Nevertheless, this period of the film is highly entertaining. Okoye and Shuri battle with Namor’s lieutenants as they attempt to rescue Riri from Boston. The action is great, involving the obligatory car chases, flying suits and swinging magical spears, and also, bizarrely killer whales, the transport of choice for the Talokandans (that’s what I’m calling them). I’m still not sure how they got from the Yucatán to the Charles River. Even without a compelling ancillary villain such as Andy Serkis’ Klaue from the first film, whose equivalent in “Wakanda Forever” seems to be Val, the CIA Director played by Julia Louis-Dreyfus (her distinguishing feature of purple-flecked hair, in contrast with Klaue’s — a bionic arm — makes her a little less frightening of a foe). In all, this sequence is a worthy counterpart of the excellent Seoul scenes in “Black Panther.” I preferred the action in this part of the film to the underwhelming third act, which takes place over water (where specifically? All we get is “The Atlantic Ocean”) and during which it can be challenging to recall why the two sides are fighting in the first place.  

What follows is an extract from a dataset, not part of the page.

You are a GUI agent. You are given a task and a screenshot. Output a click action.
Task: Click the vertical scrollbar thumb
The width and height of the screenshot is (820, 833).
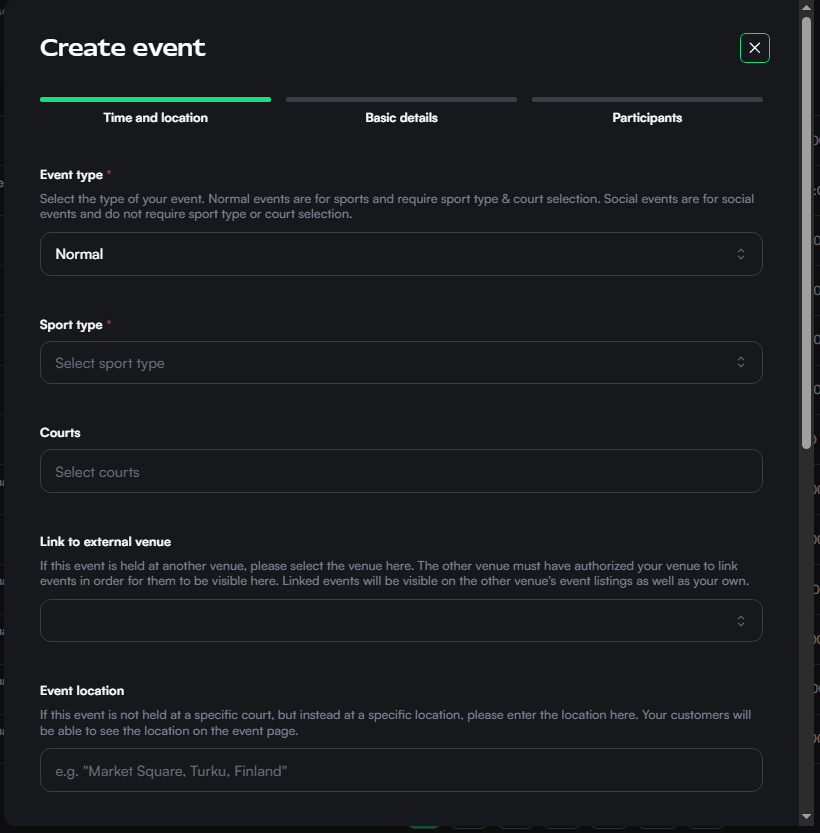click(x=806, y=230)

Ryan Coogler plants some seeds for rich interrogation in “Wakanda Forever,” despite the limits of his toothpicks-and-marshmallows plot. I was therefore a little disappointed to see them go mostly unexplored. For example, the culture shock between imaginary advanced African civilization and the realities of modern black America, which was so insightfully investigated in the original, could have been further explored in the relationship between Shuri and Riri. I couldn’t fully put my finger on the problem, but I know that part of what succeeded in the first film was the meeting of fantasy and grounded social realism. That indelible image of the boys on the basketball court staring up at the departing Wakandan ship is a moment of lasting visual poetry. That unflinching realism, which, within the confines of the superhero film, had so startled, is pretty much gone — instead, the African American-focused component of the film is unrealistic; we’re supposed to believe that the only person in the world who successfully built a detector for a highly precious natural resource is a college student, and that she did it for a class project. Aspirational fantasies on both sides of the Atlantic Ocean make for a less interesting juxtaposition. A campus in Cambridge, Massachusetts, makes for a less meaningful counterpart to Wakanda than inner-city Oakland.  

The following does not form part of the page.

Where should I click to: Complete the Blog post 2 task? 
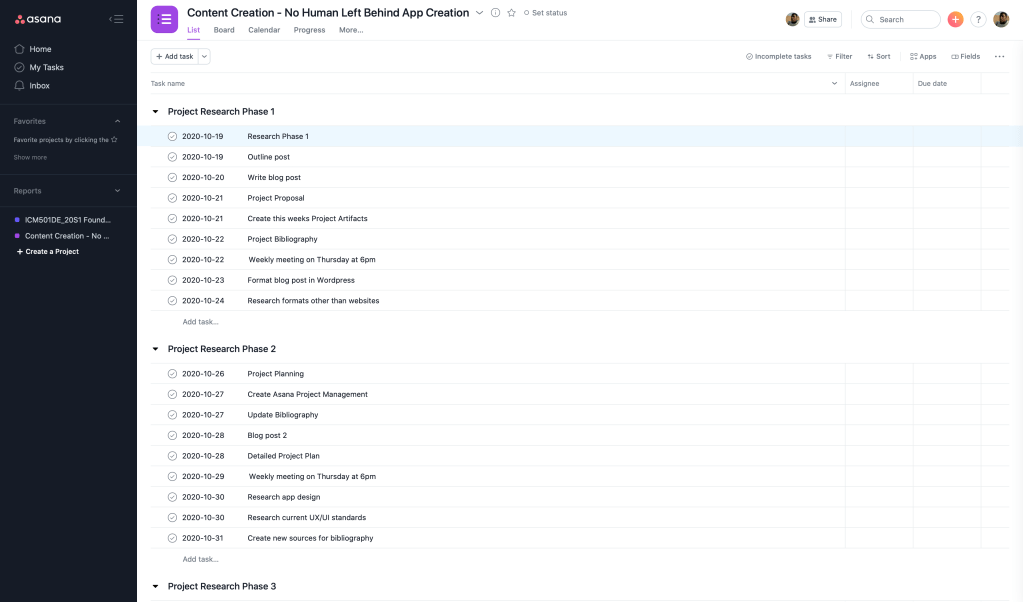click(x=172, y=436)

The most extraordinary thing about “Black Panther: Wakanda Forever” is that it was even made at all. To have transformed unimaginable grief into something, to have created a complete product in the wake of such a loss, is a remarkable feat. “Wakanda Forever” is consistently an exciting ride, mostly engaging, and less frequently, but still occasionally, thought-provoking. As a work of filmmaking craft in its genre, it’s certainly a triumph. Ludwig Goransson had produced another pulse-pounding score. It’s arrestingly shot, by Autumn Durald Arkapaw, and enhanced by the new palette of possibilities opened by the watery beings of Talokan. Nevertheless, it fails overall to conjure up the spirit of the first. It’s Marvel’s second disappointing follow-up in a row, after “Thor: Love and Thunder,” from this summer, which was dreadfully devoid of the humor and charm of “Ragnarok.” When the proverbial wells in the most original corners of the studio seem to be drying up, I think it’s natural that many will be questioning why the films keep coming. “Black Panther Will Return,” the credits tell us, in a phrase usually reserved for James Bond. But should she?